Il modello di distribuzione SaaS invece si configura come un Servizio, pertanto il suo costo è interamente detraibile nel corso dell'anno fiscale, alla pari delle bollette telefoniche od energetiche.

Quali applicazioni sono disponibili in modalità SaaS?

Con l'aumento generalizzato della velocità di connessione ad Internet, sempre più applicazioni si stanno spostando verso questo modello distributivo.

SkyNet fornisce una grande varietà di gestionali ed applicazioni verticali fruibili direttamente in modalità SaaS con il concetto del cloud computing

Cosa compone il costo del Cloud Computing?

Il Cloud computing delega infrastruttura e manutenzione del software al fornitore di servizio, ma untamente a ciò delega anche lo stoccaggio ed il mantenimento dei propri dati.

Tutto questo unitamente alla necessità di assoluta riservatezza e garanzia che il fornitore deve dare, concorre a formare il costo del servizio, che resta di norma enormemente inferiore a quello, calcolato "per user" per allestire e mantenere una infrastruttura aziendale dedicata.
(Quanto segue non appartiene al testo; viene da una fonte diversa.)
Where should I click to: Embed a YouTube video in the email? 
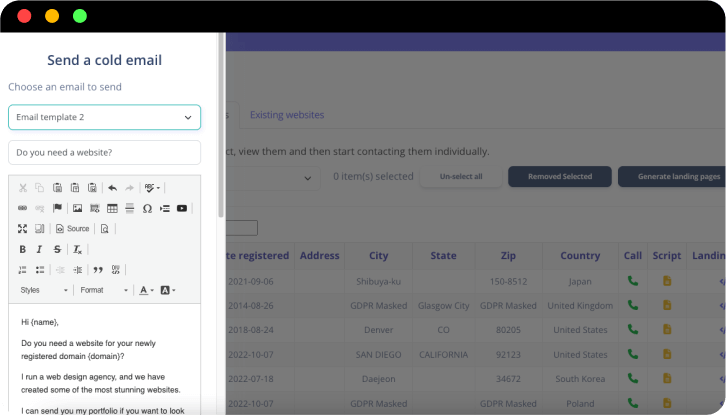pyautogui.click(x=182, y=208)

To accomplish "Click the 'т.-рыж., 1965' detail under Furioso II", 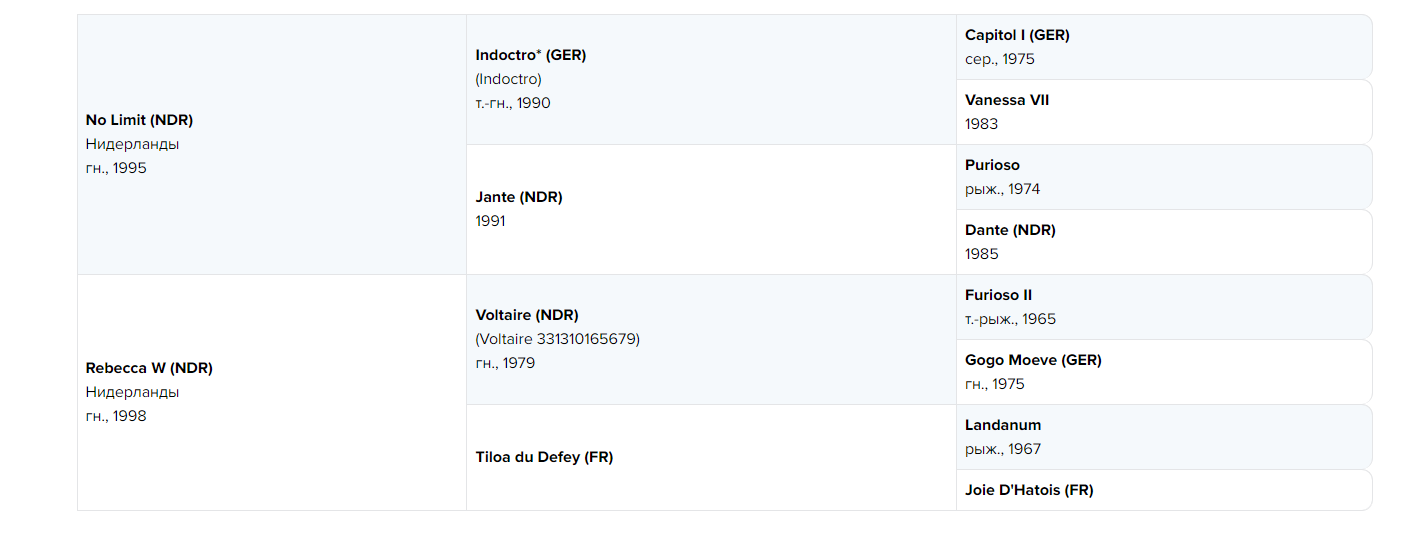I will [x=1010, y=319].
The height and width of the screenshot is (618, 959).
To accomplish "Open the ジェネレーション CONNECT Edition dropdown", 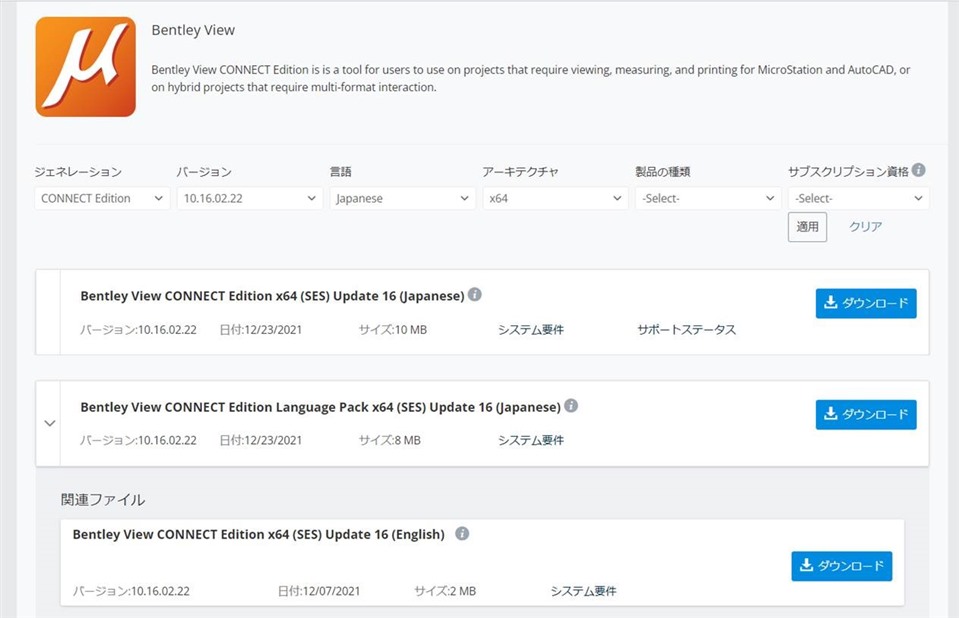I will pos(100,199).
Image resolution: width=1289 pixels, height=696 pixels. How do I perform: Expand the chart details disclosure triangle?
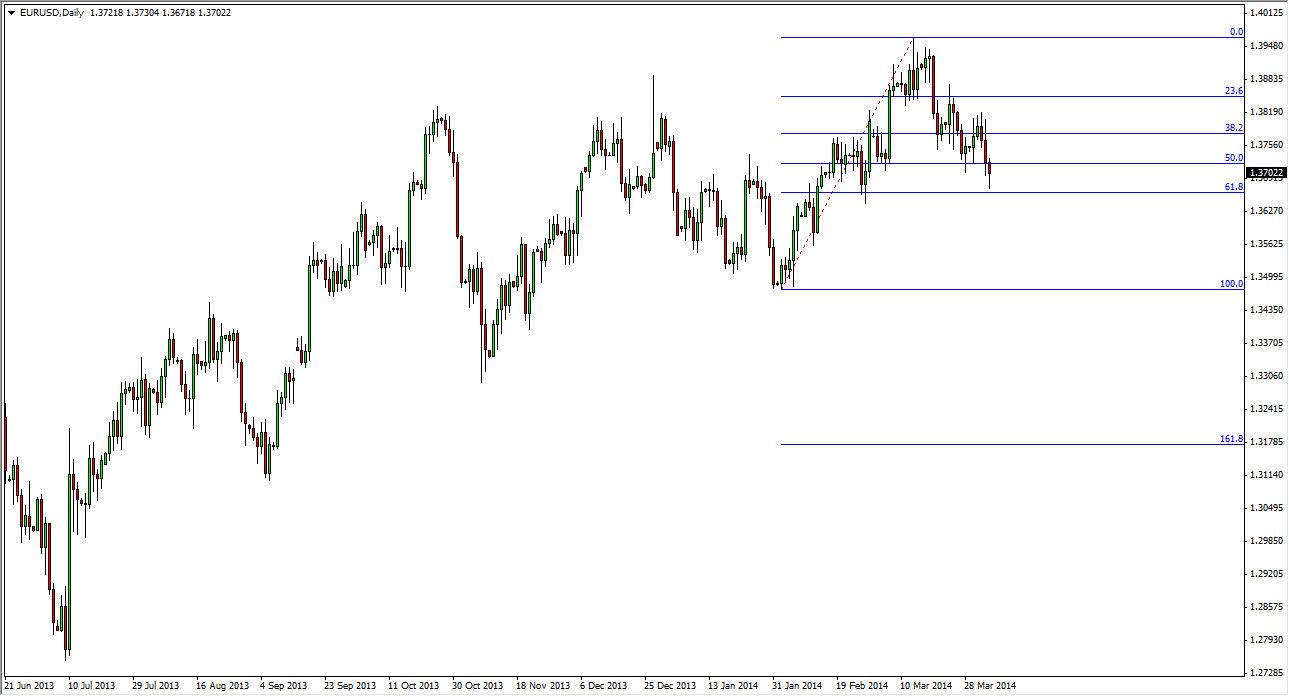pos(10,13)
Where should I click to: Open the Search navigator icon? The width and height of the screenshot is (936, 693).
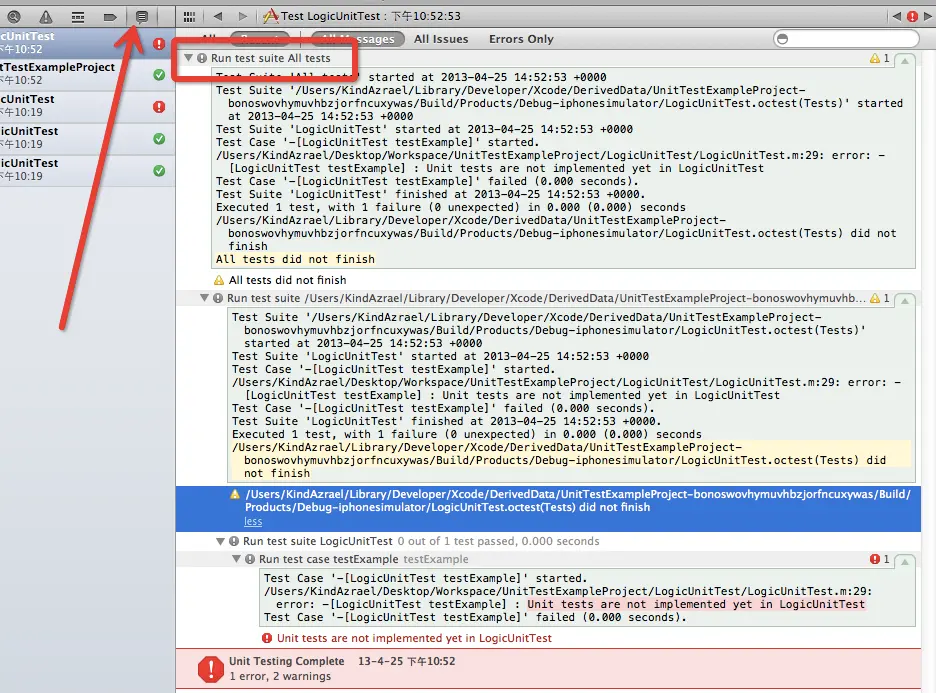(x=14, y=17)
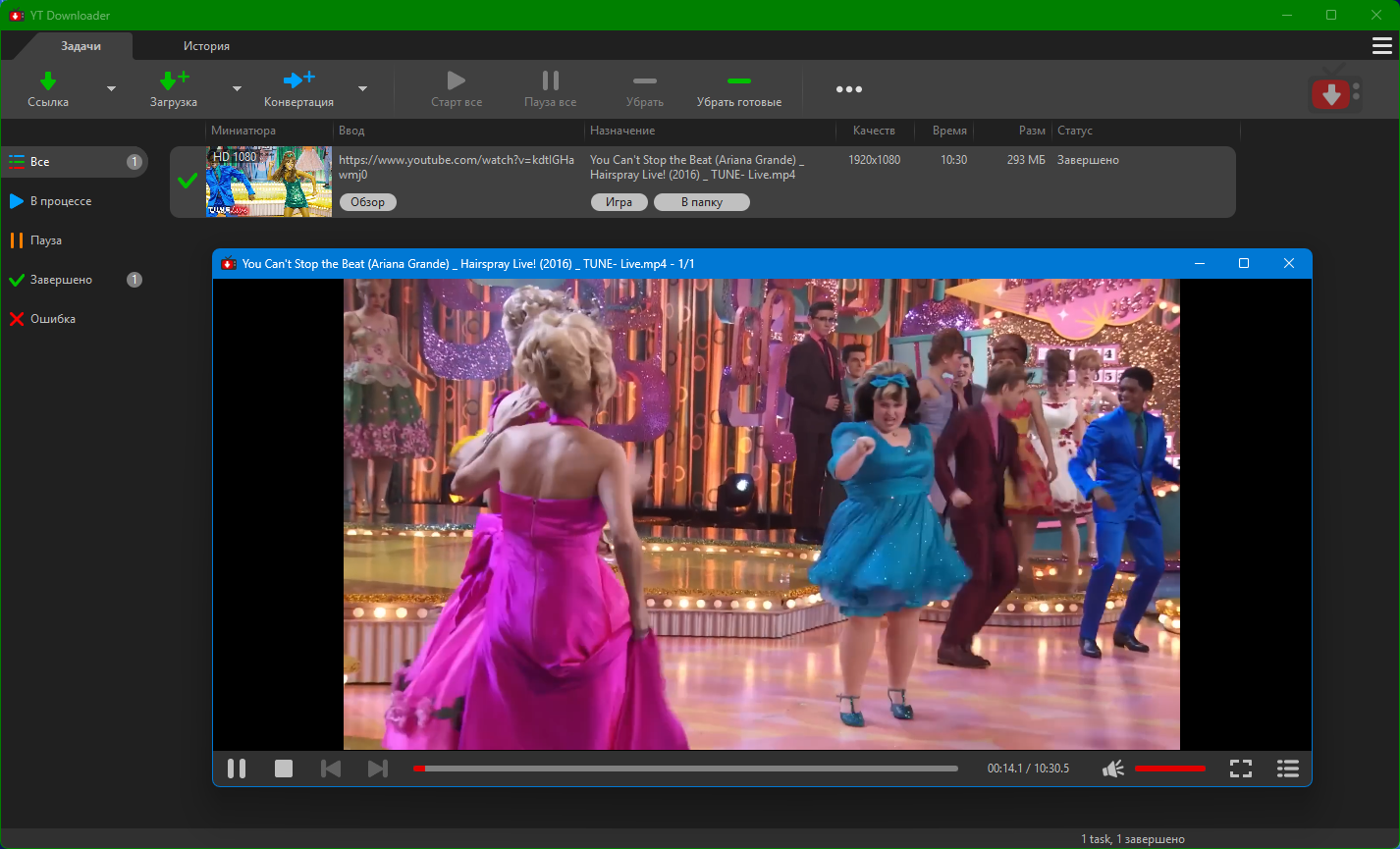Open the player playlist icon
Image resolution: width=1400 pixels, height=849 pixels.
tap(1288, 769)
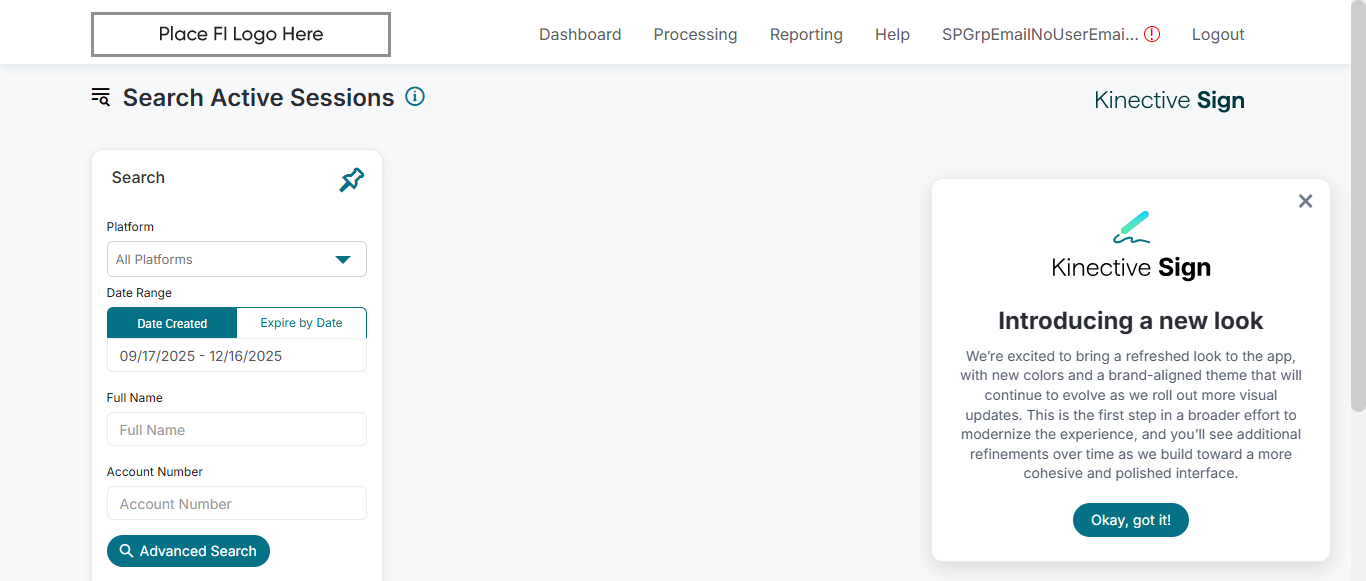
Task: Open the date range picker field
Action: 237,356
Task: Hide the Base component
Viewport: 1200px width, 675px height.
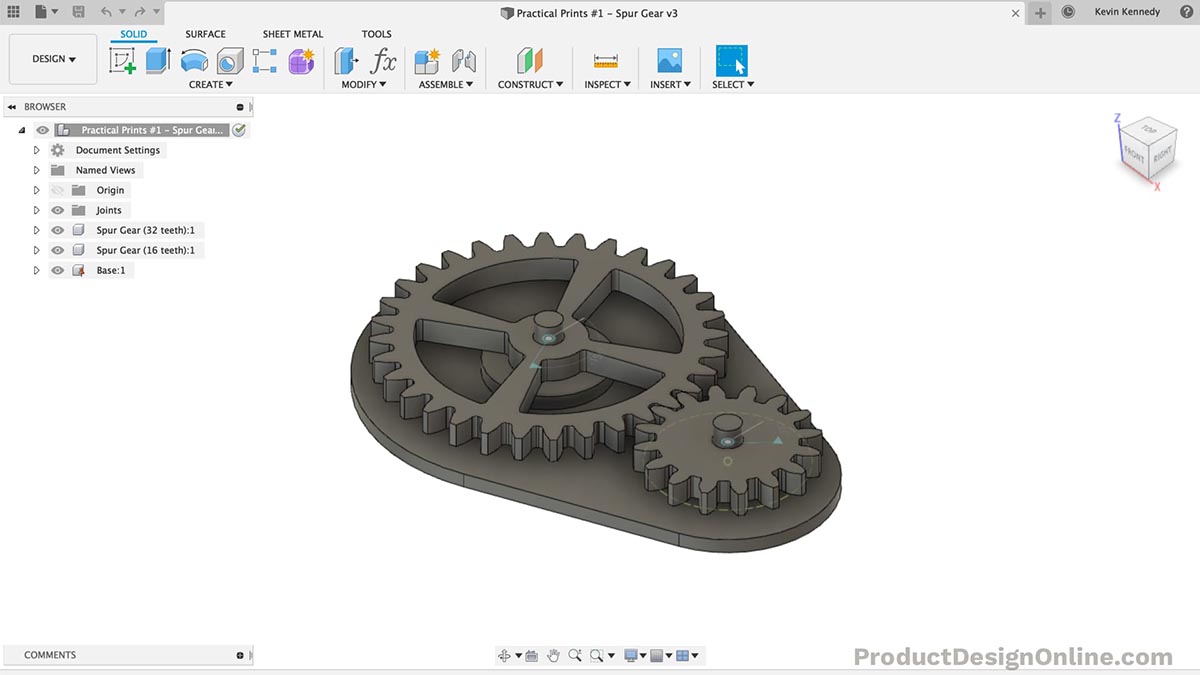Action: click(57, 269)
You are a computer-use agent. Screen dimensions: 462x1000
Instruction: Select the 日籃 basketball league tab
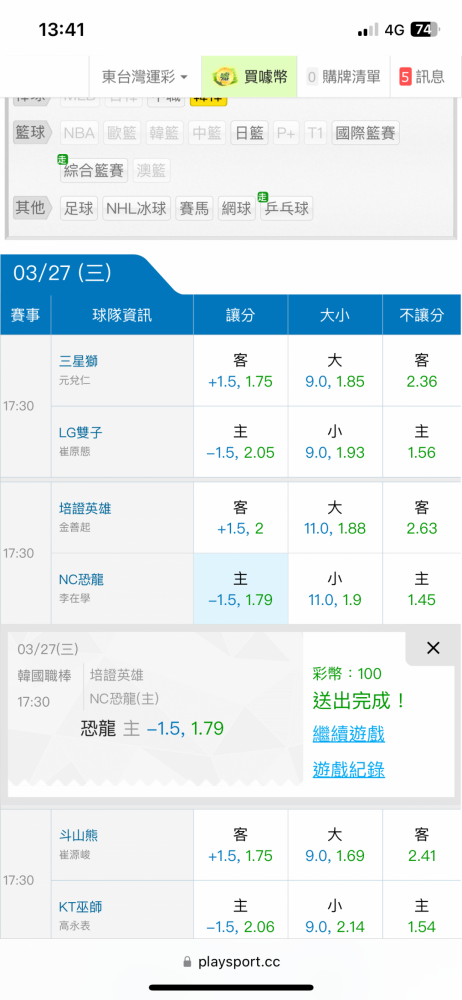[x=249, y=133]
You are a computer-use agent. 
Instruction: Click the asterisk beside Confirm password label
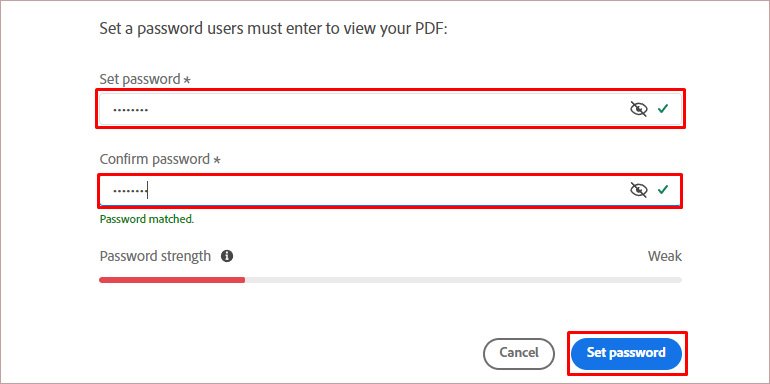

E la riservatezza dei dati e la privacy?

I dati sono mantenuti sul sistema del fornitore che, quindi, ha il compito di fornire le garanzie al riguardo.

In tale caso è molto importante sapere dove sono allocati i server del fornitore in quanto si applica la normativa del paese in cui risiedono i server.

Ad esempio i server di SkyNet sono allocati in territorio Italiano.

Altro aspetto importante è la possibilità di essere a conoscenza di chi possa avere accesso ai dati, ad esempio per manutenzione dei sistemi o del server, cosa che all'aumentare delle dimensioni del fornitore diventa progressivamente più difficile..

Proprio per questo motivo SkyNet ha istituito un servizio in grado di certificare il nominativo del personale incaricato di accedere ai dati.